**Exercises to complete**
[a] Rewrite everything in the retworkx guide for networkx users from "The biggest difference" down to "graph.add_edge(node_a, node_b, None)", substituting "start_node" for "my_node_a".
[b] Convert everything in the listing from its first line down to and including the line containing "Viewport: 403px width, 504px" into a Markdown table with the columns No. and Line, one numbered row per line. Leave out blank lines and pictures.

Warning
The documentation for retworkx has migrated to:
https://qiskit.org/documentation/retworkx
These docs will no longer be updated.
retworkx for networkx users¶
This is an introductory guide for existing networkx users on how to use retworkx, how it differs from networkx, and key differences to keep in mind.
Some Key Differences¶
retworkx (as the name implies) was inspired by networkx and the goal of the project is to provide a similar level of functionality and utility to what networkx offers but with much faster performance. However, because of limitations in the boundary between rust and python, different design decisions, and other differences the libraries are not identical.
The biggest difference to keep in mind is networkx is a very dynamic in how it can be used. It allows you to treat a graph object associatively (like a python dictionary) and interact with the graph using the objects you’re putting on the graph. For example:
import networkx as nx
graph = nx.MultiDiGraph()
graph.add_node('my_node_a')
graph.add_node('my_node_b')
graph.add_edge('my_node_a', 'my_node_b')
While retworkx being written in Rust puts more constraints on how you interact with graph objects. With retworkx you can still attach any Python object on the a graph but each node and edge is assigned an integer index. That index must be used for accessing nodes and edges on the graph. In retworkx the above example would be something like:
import retworkx as rx
graph = rx.PyDiGraph()
node_a = graph.add_node('my_node_a')
node_b = graph.add_node('my_node_b')
graph.add_edge(node_a, node_b, None)

**Provided entries**

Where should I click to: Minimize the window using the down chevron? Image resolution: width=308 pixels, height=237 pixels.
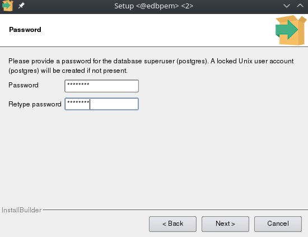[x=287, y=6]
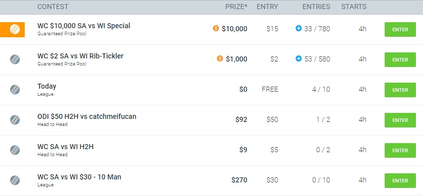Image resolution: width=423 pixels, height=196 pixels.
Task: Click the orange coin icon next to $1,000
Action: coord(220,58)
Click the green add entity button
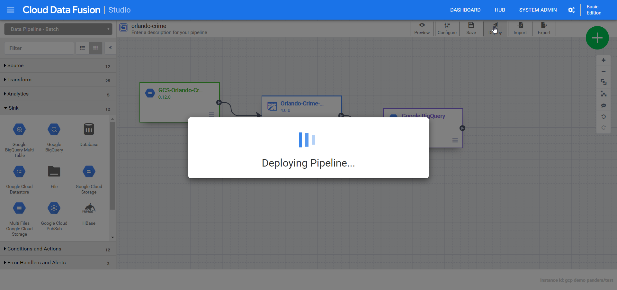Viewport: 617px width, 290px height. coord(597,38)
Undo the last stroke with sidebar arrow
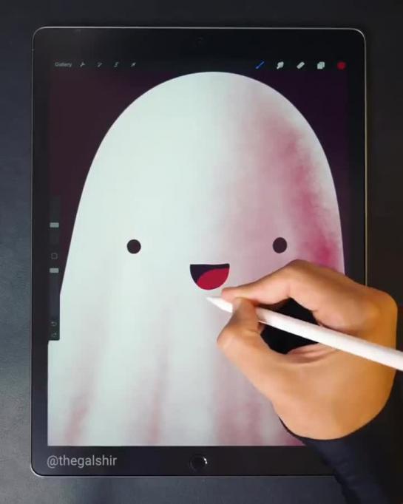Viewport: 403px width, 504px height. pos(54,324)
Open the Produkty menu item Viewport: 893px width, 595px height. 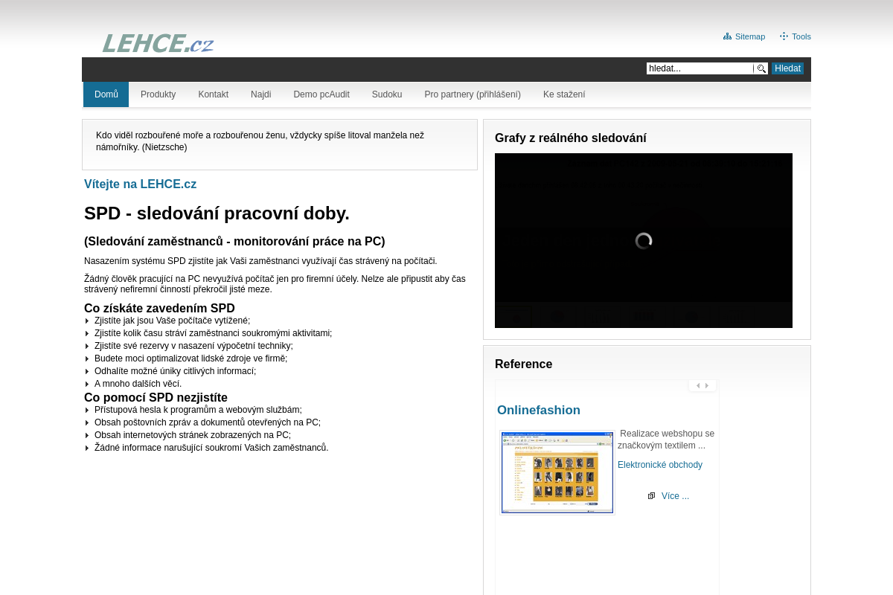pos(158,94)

**Results for the exercise**
[a]
The biggest difference to keep in mind is networkx is a very dynamic in how it can be used. It allows you to treat a graph object associatively (like a python dictionary) and interact with the graph using the objects you’re putting on the graph. For example:
import networkx as nx
graph = nx.MultiDiGraph()
graph.add_node('start_node')
graph.add_node('my_node_b')
graph.add_edge('start_node', 'my_node_b')
While retworkx being written in Rust puts more constraints on how you interact with graph objects. With retworkx you can still attach any Python object on the a graph but each node and edge is assigned an integer index. That index must be used for accessing nodes and edges on the graph. In retworkx the above example would be something like:
import retworkx as rx
graph = rx.PyDiGraph()
node_a = graph.add_node('start_node')
node_b = graph.add_node('my_node_b')
graph.add_edge(node_a, node_b, None)

[b]
| No. | Line |
|---|---|
| 1 | Where should I click to: Minimize the window using the down chevron? Image resolution: width=308 pixels, height=237 pixels. |
| 2 | [x=287, y=6] |
| 3 | Image resolution: width=423 pixels, height=196 pixels. |
| 4 | Task: Click the orange coin icon next to $1,000 |
| 5 | Action: coord(220,58) |
| 6 | Click the green add entity button |
| 7 | Viewport: 617px width, 290px height. coord(597,38) |
| 8 | Undo the last stroke with sidebar arrow |
| 9 | Viewport: 403px width, 504px height. pos(54,324) |